Cela devait également s'appliquer à l'examen qualitatif. La vue aérienne des deux parcelles témoignait que les espaces verts de cet ensemble étaient similaires au paysage environnement, bâti de villas et d'habitations groupées.

Sous l'angle de la proportionnalité, au-delà des aspects purement économiques qu'ils auraient à supporter pour démolir en partie la terrasse carrelée et/ou les pavés drainants, il convenait surtout de prendre en compte que les aménagements incriminés avaient été rendus nécessaires compte tenu de leur âge, pour faciliter leurs déplacements en extérieur sur leur terrasse et autour de leur maison. Le maintien de la décision querellée les obligerait à revoir leurs déplacements en extérieur ce qui, compte tenu du faible dépassement constaté des surfaces des aménagements extérieurs, ne paraissait pas répondre à un intérêt public prépondérant.

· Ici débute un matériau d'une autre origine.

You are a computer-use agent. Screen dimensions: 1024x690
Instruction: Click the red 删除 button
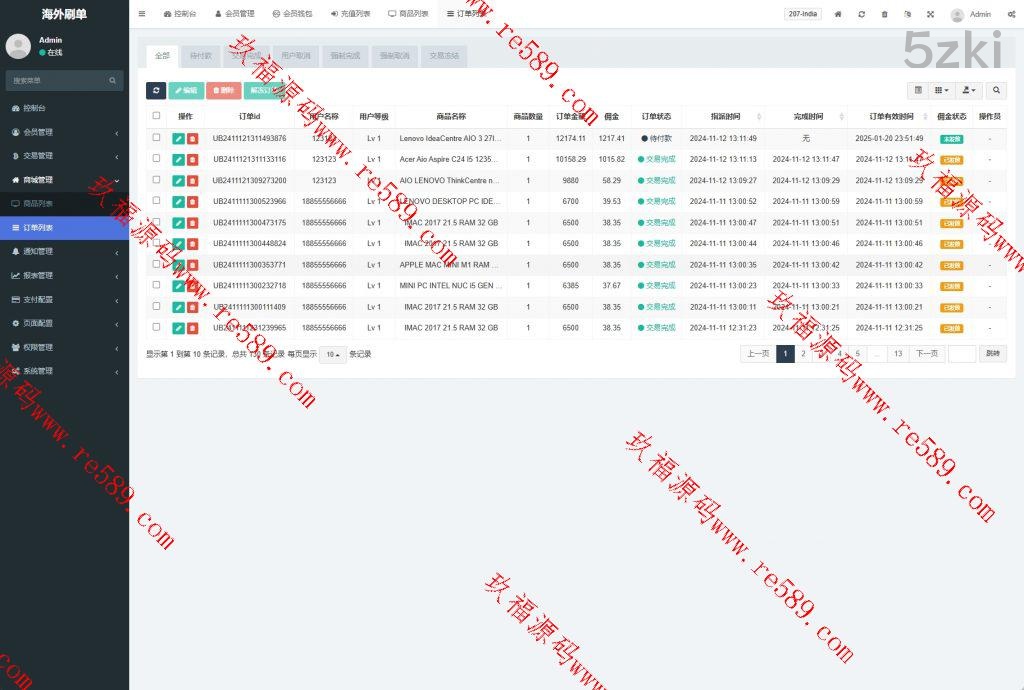pyautogui.click(x=224, y=91)
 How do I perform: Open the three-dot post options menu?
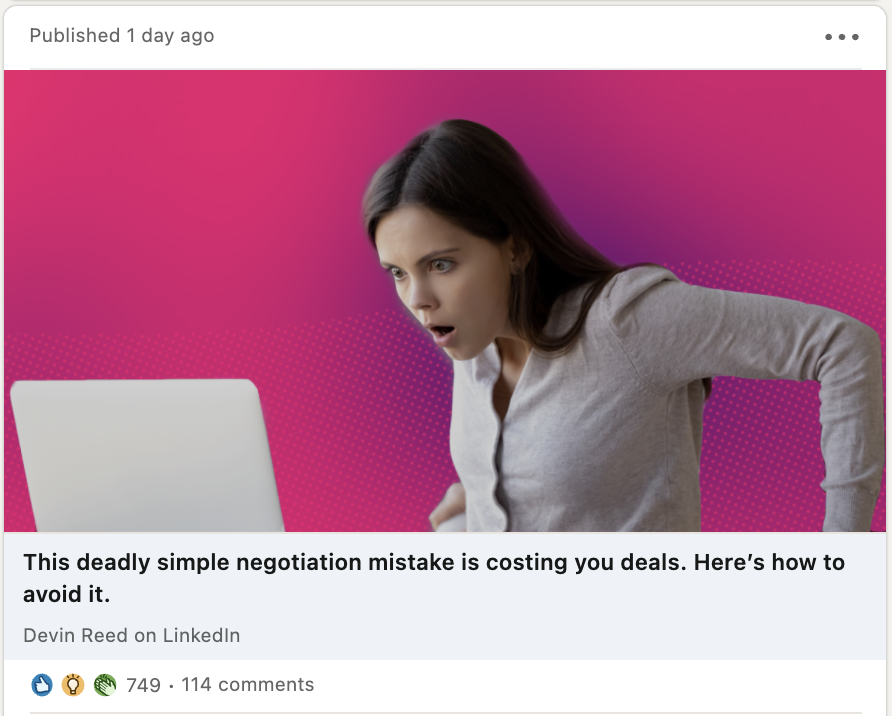[x=841, y=37]
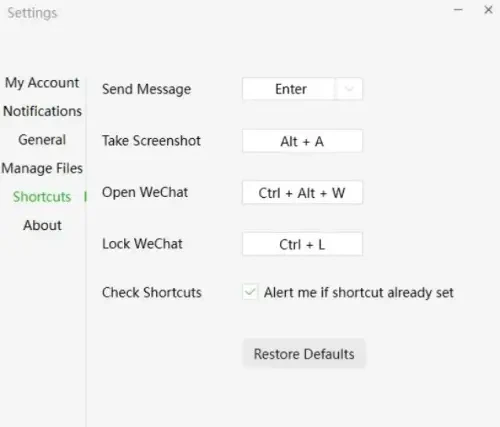Click the Lock WeChat label

[x=142, y=244]
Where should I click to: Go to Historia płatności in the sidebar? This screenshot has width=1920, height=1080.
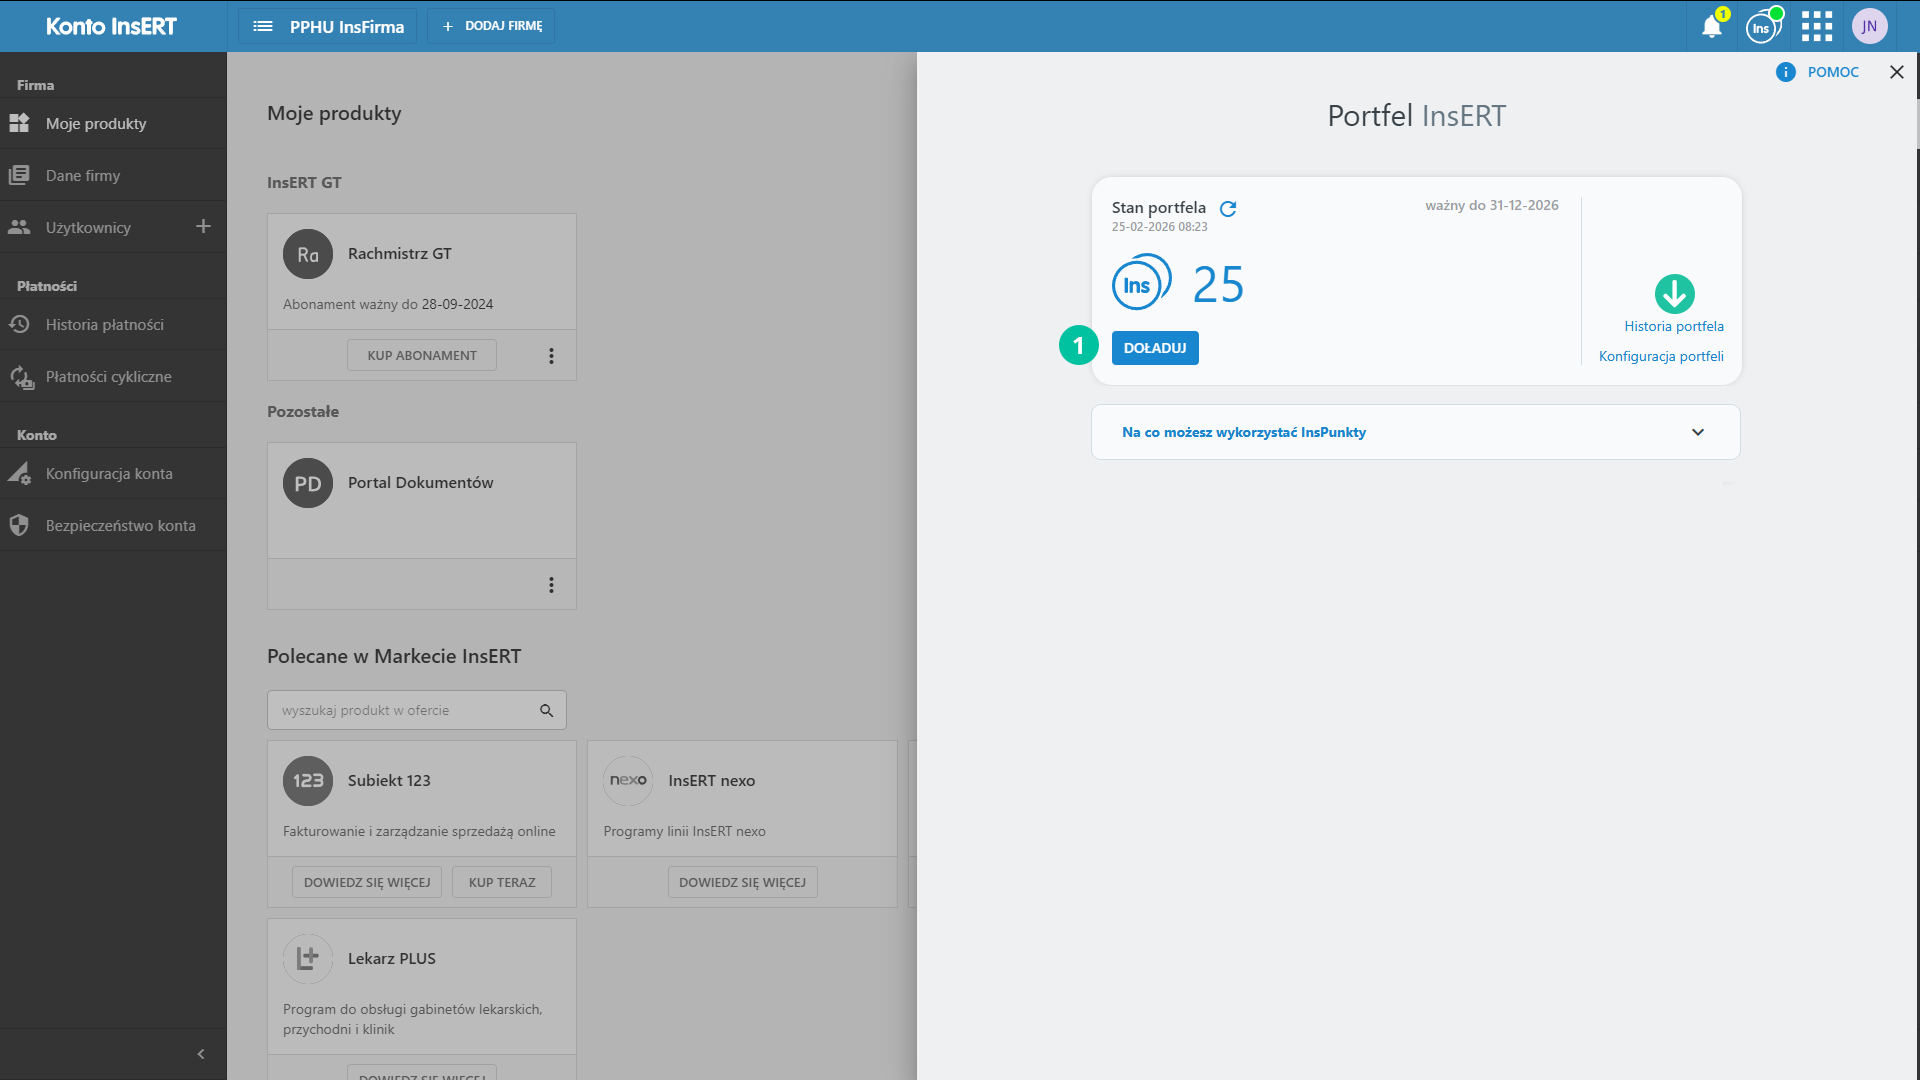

Ils soulignaient encore que 7% (22.14 m2) de la surface de leur parcelle étaient constitués de pavés drainants, perméables, destinés eux aussi à faciliter leurs déplacements. Bien que cette surface n'était pas en tant que telle un espace vert au sens de l'art. 59 al. 3bis LCI, l'autorité intimée, voire la CA, aurait pu en tenir compte dans le cadre de son pouvoir d'appréciation.

Ils ont joint des pièces, notamment un récapitulatif des surfaces perméables/imperméables avant et après division parcellaire.

14.         Dans ses observations du 29 avril 2024, le département a conclu, à la forme à l’irrecevabilité du recours et, au fond, à son rejet et à la confirmation de sa décision, sous suite de frais et dépens.

Le mandataire architecte avait recouru en son nom propre exclusivement et aucune procuration des époux en sa faveur n'avait été produite. Or, de jurisprudence constante, l'architecte n'avait qu'un intérêt indirect et économique à la délivrance d'une autorisation de construire. Il n'avait par conséquent pas qualité pour recourir contre une décision n'autorisant pas un projet de construction.

Au fond, la surface de pleine terre, se basant sur le plan « surfaces perméables et imperméables » enregistré le 27 septembre 2023, était de 35,6%. La CA était ainsi parvenue à la constatation que l'agrandissement de la terrasse venait péjorer de façon importante l'espace végétal qui ne serait plus que résiduel, contrairement à ce que commandait la marche à suivre « une densification de qualité en zone 5 » et les pratiques qui en découlaient.

Le projet ne concernant que la parcelle no 1________, la CA n’avait pas à procéder au calcul de la pleine terre à l'aune des parcelles n° 1________ et 2________. Cela ne reposait par ailleurs sur aucun fondement légal ou jurisprudentiel et les recourants n'exposaient en outre aucun motif objectif justifiant de tenir compte des mutations parcellaires historiques.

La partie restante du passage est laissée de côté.